- Born: 1923 Salvador da Bahia, Brazil
- Died: 7 December 2019 (aged 95–96) Salvador da Bahia, Brazil
- Occupation: Candomblé priestess
- Known for: Mãe Tatá Oxum Tomilá of the Casa Branca do Engenho Velho temple

= Altamira Cecília dos Santos =

Brazilian Candomblé priestess (1923–2019)

Altamira Cecília dos Santos (1923 – 2019), also known as Mãe Tatá Oxum Tomilá, was the eighth mãe-de-santo, ialorixá or high priestess of the Casa Branca do Engenho Velho temple of Candomblé Ketu, the largest and most influential branch of the Candomblé religion practiced in Brazil.

==Early life==
Santos was born in 1923 in Salvador da Bahia, the daughter of Maria Deolinda dos Santos, popularly known as Papai Oquê. With the death of Marieta Vitória Cardoso, the so-called Mãe Niquê, she succeeded her in 1985 as the eighth ialorixá of the Casa Branca do Engenho Velho temple or terreiro in the Brotas neighbourhood of Salvador, the oldest Candomblé temple in the city. In this role, she was assisted by the Mãe-pequena (Little mother), Juliana da Silva Baraúna, and the Mãe Nitinha de Oxum, Areonite da Conceição Chagas.

Altamira is recognized as having been one of the greatest leaders of Candomblé in Bahia, being responsible for many reforms to her temple. In 1986, under her leadership, the terreiro, with an area of approximately 6,800 m^{2}, with buildings, trees and sacred objects, was the first example of a black monument to be recognized as a Historical Heritage of Brazil by the National Institute of Historic and Artistic Heritage (IPHAN).

==Death==
In 2015 Altamira was diagnosed as having Alzheimer's disease, but she continued to lead the terreiro, fulfilling her religious obligations.

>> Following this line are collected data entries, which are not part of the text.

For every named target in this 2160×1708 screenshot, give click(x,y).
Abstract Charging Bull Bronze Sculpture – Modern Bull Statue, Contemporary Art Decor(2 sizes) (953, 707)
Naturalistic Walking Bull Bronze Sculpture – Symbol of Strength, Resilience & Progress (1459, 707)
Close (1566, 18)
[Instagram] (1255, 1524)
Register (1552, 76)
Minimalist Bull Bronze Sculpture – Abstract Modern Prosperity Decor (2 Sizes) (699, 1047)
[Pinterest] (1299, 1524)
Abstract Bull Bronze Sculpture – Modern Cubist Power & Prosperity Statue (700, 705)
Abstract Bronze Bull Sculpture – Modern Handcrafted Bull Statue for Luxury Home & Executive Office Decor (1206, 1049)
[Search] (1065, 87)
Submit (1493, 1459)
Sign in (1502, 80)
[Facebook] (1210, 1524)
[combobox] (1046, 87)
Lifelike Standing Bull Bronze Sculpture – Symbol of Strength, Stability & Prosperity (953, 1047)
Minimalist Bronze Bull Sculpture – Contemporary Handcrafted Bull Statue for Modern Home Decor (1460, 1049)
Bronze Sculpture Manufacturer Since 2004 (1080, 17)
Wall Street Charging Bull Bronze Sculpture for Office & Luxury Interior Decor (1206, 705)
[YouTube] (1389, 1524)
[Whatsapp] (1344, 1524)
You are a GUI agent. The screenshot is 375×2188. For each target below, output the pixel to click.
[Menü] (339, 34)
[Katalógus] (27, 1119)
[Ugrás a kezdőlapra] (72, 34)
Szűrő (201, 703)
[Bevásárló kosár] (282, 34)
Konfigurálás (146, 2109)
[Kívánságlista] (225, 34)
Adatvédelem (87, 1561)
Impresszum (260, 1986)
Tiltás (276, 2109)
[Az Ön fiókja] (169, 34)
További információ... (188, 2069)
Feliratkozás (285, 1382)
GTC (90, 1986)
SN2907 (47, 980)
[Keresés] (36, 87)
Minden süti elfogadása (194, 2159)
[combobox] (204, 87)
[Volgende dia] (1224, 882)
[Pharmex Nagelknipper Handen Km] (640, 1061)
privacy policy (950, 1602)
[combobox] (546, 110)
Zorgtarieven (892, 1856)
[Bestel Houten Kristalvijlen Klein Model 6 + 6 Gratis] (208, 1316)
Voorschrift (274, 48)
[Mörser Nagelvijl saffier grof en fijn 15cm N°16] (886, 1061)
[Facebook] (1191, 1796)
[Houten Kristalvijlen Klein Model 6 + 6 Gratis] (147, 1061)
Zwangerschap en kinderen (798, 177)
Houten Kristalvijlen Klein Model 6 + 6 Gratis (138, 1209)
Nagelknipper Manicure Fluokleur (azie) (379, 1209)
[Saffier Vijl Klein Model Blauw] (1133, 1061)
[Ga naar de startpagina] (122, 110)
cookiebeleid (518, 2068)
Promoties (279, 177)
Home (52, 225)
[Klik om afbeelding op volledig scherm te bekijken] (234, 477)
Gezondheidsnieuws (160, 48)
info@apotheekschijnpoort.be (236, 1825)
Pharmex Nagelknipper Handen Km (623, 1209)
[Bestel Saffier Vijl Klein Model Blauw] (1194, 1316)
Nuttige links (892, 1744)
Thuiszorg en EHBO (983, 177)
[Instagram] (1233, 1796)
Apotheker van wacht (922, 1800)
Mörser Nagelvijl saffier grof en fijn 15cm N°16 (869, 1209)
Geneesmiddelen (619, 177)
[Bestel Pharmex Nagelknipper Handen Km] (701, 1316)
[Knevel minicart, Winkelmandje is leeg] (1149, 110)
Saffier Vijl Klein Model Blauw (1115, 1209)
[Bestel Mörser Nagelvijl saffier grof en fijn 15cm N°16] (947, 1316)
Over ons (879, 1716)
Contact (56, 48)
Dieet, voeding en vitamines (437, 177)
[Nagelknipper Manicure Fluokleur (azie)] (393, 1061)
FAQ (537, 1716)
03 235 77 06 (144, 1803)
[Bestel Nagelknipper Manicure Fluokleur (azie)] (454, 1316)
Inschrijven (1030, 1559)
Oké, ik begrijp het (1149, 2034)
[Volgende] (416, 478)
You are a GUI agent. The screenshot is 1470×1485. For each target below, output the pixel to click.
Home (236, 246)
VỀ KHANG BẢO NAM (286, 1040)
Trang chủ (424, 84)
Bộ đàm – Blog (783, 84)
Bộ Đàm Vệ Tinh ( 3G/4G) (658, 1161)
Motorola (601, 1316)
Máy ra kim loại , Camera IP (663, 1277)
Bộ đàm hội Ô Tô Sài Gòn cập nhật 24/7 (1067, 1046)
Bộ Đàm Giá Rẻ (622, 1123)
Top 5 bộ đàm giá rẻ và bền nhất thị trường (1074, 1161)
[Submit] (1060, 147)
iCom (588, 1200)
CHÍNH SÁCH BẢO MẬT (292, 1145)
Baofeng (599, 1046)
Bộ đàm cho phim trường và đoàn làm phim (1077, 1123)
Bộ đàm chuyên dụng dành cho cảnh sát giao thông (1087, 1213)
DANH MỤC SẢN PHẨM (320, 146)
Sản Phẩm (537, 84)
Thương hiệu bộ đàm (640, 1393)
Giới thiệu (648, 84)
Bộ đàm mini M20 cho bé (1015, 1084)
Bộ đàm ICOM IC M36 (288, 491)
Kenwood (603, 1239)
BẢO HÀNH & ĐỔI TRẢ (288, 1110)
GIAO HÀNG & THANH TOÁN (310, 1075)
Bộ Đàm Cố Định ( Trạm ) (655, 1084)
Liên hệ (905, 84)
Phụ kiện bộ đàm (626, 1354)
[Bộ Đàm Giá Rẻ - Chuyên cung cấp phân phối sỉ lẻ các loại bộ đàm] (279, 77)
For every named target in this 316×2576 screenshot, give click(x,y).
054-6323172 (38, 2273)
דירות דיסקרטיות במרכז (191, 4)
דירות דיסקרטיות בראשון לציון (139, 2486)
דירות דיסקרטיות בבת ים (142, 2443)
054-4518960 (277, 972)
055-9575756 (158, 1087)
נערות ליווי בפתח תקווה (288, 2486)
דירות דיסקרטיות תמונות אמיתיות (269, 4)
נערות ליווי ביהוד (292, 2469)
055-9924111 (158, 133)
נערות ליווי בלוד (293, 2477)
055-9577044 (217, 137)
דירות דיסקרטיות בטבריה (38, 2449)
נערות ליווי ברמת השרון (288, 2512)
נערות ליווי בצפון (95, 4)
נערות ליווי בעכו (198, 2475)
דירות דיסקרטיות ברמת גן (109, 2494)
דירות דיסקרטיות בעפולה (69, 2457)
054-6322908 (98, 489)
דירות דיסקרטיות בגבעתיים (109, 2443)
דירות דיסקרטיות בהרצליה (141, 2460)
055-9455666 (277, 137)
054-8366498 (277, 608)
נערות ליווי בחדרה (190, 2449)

She died on 7 December 2019, aged 96, at her home near the temple. She was buried in the municipal cemetery of Jardim da Saudade after a procession that passed through the streets of the neighbourhood in the company of a large crowd of hundreds of people all dressed in the traditional white for funerals. Due to her death the temple suspended its activities for a one-year period of mourning.